Assim, facilmente se conclui pela importância das FS no Sistema de Proteção implementado pela Lei n.º 147/99, de 01 de Setembro (Lei de Proteção de Crianças e Jovens em Perigo), que entrou em vigor em janeiro de 2001, tendo sabido ao longo destes 22 anos responder às solicitações do Sistema de Proteção e da comunidade, de forma adequada e eficaz.
A imagem que melhor representa o Sistema de Proteção é uma pirâmide, onde na sua base se encontram as instituições de 1ª linha, as chamadas entidades com competência em matéria de infância e juventude e que realizam a primeira intervenção, sendo nessa fase uma intervenção consensual entre as referidas instituições e as famílias. No segundo patamar encontram-se as CPCJ’s, sendo a sua intervenção consentida, mediante assinatura de um Plano de Promoção e Proteção entre as CPCJ’s e as famílias. E no terceiro patamar essa intervenção é impositiva, encontrando-se neste patamar os Tribunais, intervindo unicamente quando todas as instituições atrás falharam na protecção ou as famílias se opuseram à intervenção das CPCJ´s.
Verifica-se que a intervenção das FS no Sistema de Proteção é transversal a toda a pirâmide, intervindo em todos os três patamares, no desempenho de duas das suas funções mais importantes: a social e a jurídica, constituindo-se como entidade de 1ª linha, quando desempenham funções sociais, no âmbito da prevenção; no segundo patamar como integrante de pleno direito das CPCJ´s; e no terceiro patamar como coadjuvante do Ministério Público, na qualidade de Órgão de Policia Criminal (OPC), na investigação dos crimes associados às situações de perigo.
Presentemente existem de 311 CPCJ’s instaladas, estando as FS representadas em todas as Comissões Alargadas, encontrando-se também na maioria das Comissões Restritas, onde acompanham o cumprimento das medidas de promoção e proteção aplicadas às crianças, que vão desde a menos gravosa que é o apoio junto dos pais, à mais gravosa que é o acolhimento em instituição, sendo a adoção a única medida que as CPCJ’s não podem aplicar, cabendo a sua aplicação, unicamente aos Tribunais.
Conforme já referido as FS são a entidade que mais crianças em perigo sinalizam às CPCJ’s, representando estes dados só por si a grande importância que as FS têm no Sistema de Proteção, quer seja na sinalização, quer no acompanhamento das crianças, conhecendo a realidade social da comunidade e das famílias, como nenhuma outra instituição conhece.
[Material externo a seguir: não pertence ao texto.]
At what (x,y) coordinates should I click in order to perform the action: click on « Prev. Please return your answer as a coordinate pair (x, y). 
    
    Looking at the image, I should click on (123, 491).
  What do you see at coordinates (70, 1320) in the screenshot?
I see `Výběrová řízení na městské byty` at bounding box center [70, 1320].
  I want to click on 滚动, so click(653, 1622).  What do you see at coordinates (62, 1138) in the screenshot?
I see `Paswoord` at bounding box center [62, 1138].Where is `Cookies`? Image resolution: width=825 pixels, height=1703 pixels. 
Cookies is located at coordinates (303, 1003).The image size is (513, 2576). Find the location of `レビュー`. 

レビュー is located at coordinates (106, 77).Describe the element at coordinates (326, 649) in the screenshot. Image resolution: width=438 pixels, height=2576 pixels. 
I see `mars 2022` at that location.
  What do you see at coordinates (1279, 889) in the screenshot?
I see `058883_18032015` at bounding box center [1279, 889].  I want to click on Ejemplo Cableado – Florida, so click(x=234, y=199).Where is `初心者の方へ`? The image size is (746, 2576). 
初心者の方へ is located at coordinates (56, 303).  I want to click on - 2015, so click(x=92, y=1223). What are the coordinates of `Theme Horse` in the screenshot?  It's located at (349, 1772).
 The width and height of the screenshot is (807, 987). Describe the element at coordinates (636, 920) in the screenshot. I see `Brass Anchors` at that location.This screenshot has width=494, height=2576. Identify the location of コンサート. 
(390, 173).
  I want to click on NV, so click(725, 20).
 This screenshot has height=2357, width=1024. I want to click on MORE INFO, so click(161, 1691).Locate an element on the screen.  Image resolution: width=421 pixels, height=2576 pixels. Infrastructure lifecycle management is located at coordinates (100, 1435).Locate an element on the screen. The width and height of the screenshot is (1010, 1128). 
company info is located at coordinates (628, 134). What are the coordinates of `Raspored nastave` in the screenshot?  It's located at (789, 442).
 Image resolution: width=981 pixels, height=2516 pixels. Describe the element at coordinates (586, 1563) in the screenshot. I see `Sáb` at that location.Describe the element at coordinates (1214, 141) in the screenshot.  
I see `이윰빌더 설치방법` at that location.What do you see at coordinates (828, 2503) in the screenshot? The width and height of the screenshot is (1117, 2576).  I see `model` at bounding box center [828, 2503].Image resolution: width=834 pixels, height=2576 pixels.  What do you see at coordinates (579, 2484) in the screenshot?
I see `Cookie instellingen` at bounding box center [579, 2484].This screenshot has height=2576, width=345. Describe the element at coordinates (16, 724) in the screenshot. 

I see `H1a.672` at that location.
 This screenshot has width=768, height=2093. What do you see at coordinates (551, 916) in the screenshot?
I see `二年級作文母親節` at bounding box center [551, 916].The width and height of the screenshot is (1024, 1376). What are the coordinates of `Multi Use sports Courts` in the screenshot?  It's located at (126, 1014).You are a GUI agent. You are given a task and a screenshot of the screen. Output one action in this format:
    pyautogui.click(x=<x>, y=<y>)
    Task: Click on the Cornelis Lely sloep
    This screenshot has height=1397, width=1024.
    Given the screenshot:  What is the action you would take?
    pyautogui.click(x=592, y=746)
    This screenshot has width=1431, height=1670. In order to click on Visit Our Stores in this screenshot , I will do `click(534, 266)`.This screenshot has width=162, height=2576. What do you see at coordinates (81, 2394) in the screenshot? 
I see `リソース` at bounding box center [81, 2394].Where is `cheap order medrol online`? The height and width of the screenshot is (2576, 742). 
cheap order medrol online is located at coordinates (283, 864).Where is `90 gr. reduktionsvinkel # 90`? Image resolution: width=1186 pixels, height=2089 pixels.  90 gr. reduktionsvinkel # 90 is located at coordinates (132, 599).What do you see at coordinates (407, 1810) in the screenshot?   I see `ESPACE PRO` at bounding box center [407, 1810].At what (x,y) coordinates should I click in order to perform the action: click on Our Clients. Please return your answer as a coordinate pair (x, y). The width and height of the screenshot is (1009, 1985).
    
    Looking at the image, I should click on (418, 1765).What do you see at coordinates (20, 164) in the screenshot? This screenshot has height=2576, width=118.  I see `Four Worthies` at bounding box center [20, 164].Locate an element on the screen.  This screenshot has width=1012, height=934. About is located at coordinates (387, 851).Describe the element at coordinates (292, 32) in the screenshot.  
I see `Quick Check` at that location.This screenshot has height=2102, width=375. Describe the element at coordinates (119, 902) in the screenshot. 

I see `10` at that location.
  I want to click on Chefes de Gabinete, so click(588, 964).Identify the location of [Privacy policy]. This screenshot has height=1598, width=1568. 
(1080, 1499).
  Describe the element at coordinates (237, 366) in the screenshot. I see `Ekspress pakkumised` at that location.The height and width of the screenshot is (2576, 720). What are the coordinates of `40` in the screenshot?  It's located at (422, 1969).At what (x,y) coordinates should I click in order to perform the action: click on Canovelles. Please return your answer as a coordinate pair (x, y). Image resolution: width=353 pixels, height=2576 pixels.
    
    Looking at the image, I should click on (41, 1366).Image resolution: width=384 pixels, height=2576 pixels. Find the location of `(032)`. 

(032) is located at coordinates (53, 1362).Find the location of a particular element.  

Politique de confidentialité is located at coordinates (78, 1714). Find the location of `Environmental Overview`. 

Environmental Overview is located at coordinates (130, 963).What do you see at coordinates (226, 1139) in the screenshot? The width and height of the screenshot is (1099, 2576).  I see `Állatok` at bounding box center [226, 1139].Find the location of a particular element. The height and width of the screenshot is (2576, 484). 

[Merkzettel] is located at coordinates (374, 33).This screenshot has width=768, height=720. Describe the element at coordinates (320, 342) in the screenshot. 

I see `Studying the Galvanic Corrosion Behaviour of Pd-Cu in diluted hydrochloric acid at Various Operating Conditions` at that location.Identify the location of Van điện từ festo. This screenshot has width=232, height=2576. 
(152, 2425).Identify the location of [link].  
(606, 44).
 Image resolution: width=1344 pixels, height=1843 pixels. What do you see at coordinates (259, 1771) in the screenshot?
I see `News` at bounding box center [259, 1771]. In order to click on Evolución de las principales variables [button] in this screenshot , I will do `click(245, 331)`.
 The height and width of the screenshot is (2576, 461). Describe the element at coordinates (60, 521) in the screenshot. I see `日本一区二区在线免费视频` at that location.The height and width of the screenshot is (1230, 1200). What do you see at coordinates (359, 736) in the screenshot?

Por último importa referir o papel fundamental, que as FS têm na retirada de crianças que se encontrem em perigo atual e iminente e exista oposição dos pais, cuja intervenção na aplicação dos procedimentos de urgência é essencial e imprescindível, tendo no ano de 2022 sido aplicados 223 procedimentos de urgência (o famigerado art.º 91.º da Lei de Proteção de Crianças e Jovens em Perigo).
As FS desde a entrada em vigor do Sistema de Proteção adequaram o modelo de policiamento, fundamental para que possam responder aos atuais desafios colocados na proteção das crianças em perigo, constituindo linhas prioritárias da sua atuação: a promoção duma política integrada de prevenção e contenção da criminalidade; o fortalecimento de parcerias locais com organismos governamentais, autarquias locais e sociedade civil, tendo em vista uma abordagem mais eficaz à especificidade de cada comunidade; fomentar a responsabilidade e a participação dos cidadãos. Tendo também nesse âmbito as FS constituído várias valências e programas para melhor responder ao problema.
Pelo atrás exposto conclui-se que as FS são entidades que dão um importante contributo na promoção e proteção de todas as crianças e jovens em perigo, tornando o Sistema de Proteção mais eficaz e eficiente.